Я не сторонник перформансов с кровью. Я люблю метафоры и условности, но не люблю, когда в жизни происходит членовредительство, – считаю это полной бессмыслицей. Перформансы с жареным мясом и кровью мне не нравились, я не настолько экстремальный человек. Роберт, мне кажется, более талантливый музыкант, чем перформер. У него очень хорошая энергия, позитивная и брутальная, на него интересно смотреть на концерте. Но иногда он совершает эстетические ошибки. Мы с ним часто об этом разговариваем, не думаю, что он обидится, если услышит от меня такую критику.
Филипп Козенюк
“Фауста” вряд ли можно было в полной мере назвать спектаклем. Это был скорее перформанс, шоу. Мы с Робертом сидели у него на Живописной, размышляли, у Роберта было несколько текстов в прозе – так и родился этот “Фауст”. Оригинальный “Фауст” был скорее канвой, настроением – как это сейчас принято называть,
Владимир Епифанцев
Закрылся сквот по обычной причине – это была не наша территория, она была куплена какой-то государственной компанией. Они, в общем, даже не были против нашего там присутствия и за два месяца до выселения нас об этом предупредили. Милиция тоже к нам лояльно относилась, видела, что это не бомжатник и не наркопритон, а театр. Была и сцена, и концертный зал, и сделано все было достаточно уютно. Публика разная приходила. Единственное, что я делал незаконно, – воровал много электричества.
Алексей Тегин
Мы на территории Роснефти все это делали. Им, в общем-то, было наплевать на нас. Но одновременно было наплевать на нас и тогда, когда они этот особняк, то есть эту вот всю “Фабрику”, стали разрушать экскаватором. Когда я спросил, на хрена вы это делаете, – ну, люди любят поломать то, что торчит из земли, понимаешь. Может быть, деньги какие-то кто-то находил. Они решили себе там автостоянку сделать. И вот еще смешная история, почему они там ее себе не сделали до сих пор. Ну просто я… Мы сделали там ритуал, это была совершенно магия разрушения – как раз чтобы эти все мотивации не исполнились. И потом я узнал как-то после этого, что воды реки подмыли всю эту штуку и там строить ничего нельзя. Вот так и получилось. Так они ничего и не построили. Если бы нас оттуда не выгнали, я не знаю, может быть, все и по-другому бы сложилось в российской культуре ебаной. Кто знает…

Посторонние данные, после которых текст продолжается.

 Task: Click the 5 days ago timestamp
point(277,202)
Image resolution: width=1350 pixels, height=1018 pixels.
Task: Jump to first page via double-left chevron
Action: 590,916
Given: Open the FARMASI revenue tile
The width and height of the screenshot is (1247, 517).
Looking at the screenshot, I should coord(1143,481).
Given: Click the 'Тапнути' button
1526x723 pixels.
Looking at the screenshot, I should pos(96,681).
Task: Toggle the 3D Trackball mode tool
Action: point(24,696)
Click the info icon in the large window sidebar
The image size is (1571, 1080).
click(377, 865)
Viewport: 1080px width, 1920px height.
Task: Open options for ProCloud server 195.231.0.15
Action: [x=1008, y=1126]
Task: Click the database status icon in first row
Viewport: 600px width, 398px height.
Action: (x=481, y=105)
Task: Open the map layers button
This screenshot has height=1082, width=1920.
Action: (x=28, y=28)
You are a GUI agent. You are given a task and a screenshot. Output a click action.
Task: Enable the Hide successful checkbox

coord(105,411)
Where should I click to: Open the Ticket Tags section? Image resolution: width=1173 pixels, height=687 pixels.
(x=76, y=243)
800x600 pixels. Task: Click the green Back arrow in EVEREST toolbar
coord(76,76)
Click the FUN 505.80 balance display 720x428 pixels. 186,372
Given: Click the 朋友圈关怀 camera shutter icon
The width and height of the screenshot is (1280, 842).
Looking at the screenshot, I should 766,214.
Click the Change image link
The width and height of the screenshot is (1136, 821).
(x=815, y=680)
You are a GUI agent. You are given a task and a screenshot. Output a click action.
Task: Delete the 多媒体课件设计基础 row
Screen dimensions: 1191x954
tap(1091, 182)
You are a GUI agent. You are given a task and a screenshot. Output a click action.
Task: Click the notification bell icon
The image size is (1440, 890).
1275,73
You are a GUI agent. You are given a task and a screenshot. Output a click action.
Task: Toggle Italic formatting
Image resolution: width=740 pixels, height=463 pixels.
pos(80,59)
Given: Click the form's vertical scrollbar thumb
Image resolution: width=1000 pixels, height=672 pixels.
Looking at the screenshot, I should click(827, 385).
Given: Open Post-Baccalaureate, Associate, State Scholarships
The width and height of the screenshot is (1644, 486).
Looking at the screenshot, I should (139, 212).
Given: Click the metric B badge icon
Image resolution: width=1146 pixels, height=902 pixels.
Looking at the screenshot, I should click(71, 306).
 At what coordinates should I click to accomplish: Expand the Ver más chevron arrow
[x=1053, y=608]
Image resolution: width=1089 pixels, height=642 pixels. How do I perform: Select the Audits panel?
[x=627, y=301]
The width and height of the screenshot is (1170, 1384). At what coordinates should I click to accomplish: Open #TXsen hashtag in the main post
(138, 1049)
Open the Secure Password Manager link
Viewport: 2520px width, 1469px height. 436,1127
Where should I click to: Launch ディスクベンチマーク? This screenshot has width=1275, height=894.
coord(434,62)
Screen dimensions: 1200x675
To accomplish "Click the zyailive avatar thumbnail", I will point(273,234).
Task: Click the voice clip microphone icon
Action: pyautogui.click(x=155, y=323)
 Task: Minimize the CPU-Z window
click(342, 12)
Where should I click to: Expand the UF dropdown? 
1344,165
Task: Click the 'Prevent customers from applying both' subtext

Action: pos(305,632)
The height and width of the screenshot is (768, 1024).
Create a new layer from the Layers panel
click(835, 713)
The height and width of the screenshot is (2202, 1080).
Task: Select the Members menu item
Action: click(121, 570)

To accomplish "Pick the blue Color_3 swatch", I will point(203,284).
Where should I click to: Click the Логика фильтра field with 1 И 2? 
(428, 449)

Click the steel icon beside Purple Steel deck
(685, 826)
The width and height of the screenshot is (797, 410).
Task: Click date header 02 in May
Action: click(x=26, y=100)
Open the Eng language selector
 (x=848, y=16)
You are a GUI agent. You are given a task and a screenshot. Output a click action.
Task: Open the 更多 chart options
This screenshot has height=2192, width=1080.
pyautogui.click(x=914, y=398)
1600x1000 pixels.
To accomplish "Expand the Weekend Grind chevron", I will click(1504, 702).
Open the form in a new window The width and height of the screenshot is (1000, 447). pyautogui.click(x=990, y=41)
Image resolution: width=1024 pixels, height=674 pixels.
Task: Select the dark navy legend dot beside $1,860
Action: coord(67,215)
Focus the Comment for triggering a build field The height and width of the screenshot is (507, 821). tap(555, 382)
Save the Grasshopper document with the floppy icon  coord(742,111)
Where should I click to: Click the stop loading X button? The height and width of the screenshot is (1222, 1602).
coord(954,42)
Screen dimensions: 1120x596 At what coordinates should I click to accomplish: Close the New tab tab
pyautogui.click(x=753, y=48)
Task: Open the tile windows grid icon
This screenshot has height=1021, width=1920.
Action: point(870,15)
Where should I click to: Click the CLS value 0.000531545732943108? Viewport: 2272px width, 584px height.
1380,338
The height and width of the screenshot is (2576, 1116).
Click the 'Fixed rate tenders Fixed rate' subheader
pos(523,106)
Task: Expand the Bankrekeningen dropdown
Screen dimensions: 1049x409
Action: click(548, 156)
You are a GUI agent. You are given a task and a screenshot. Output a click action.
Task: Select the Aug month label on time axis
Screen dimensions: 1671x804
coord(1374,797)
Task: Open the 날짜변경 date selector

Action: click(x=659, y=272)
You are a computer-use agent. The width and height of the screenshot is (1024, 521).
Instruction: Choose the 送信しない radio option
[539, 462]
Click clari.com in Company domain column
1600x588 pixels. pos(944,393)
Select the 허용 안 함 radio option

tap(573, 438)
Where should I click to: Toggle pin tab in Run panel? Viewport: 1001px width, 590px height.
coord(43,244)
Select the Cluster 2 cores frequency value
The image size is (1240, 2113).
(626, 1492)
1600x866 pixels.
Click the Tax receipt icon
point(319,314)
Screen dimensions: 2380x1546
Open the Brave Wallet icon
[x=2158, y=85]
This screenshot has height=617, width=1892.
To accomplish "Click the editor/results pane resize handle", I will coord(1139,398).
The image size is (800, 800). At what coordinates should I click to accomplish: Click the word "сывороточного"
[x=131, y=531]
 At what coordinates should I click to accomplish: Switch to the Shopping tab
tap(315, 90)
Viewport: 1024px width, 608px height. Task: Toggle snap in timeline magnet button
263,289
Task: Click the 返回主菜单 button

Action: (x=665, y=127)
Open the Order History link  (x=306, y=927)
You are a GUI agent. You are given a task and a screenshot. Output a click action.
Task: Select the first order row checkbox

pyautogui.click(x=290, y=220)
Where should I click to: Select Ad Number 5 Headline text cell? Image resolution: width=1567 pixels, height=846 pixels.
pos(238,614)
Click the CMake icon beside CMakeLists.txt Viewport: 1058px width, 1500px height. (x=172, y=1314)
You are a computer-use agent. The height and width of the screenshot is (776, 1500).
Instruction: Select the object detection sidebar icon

Времена менялись. Дикий капитализм уходил в прошлое, недвижимость росла в цене, и отдавать помещения в центре Москвы бедным свободным художникам больше никто не собирался. Впрочем, дело обстояло таким образом не только с недвижимостью. Новая эпоха стремительно вводила свои мерки и системы оценки. Успех телевидения стал измеряться рейтингами, на радио появилось то самое понятие формата. Мы говорим здесь об этом отнюдь не в том смысле, что новые порядки были хуже прежних: никакая система не может слишком долго пребывать в беспорядке и хаосе и существовать, если у нее отсутствуют механизмы саморегуляции. Но факт остается фактом: разгул 90-х постепенно стал сходить на нет – и вместе с ним сходили на нет те, кого он породил.
В каком-то смысле почти все герои этой книжки ушли в мир иной – просто у кого-то этот мир был взаправду загробным, а у кого-то – метафорически. К концу 90-х у “Собак Табака” попросту не оставалось пространства для маневров. Новая реальность была менее суровой, но куда более прагматичной и оставляла исключениям из системы немного возможностей – либо уйти в совсем уж глубокое и грязное подполье, либо исчезнуть. Миром иным в случае Роберта Остролуцкого оказалось место, которое многие здесь в 90-х представляли себе в виде своего рода рая, где есть все и все возможно. И местом этим был Лондон.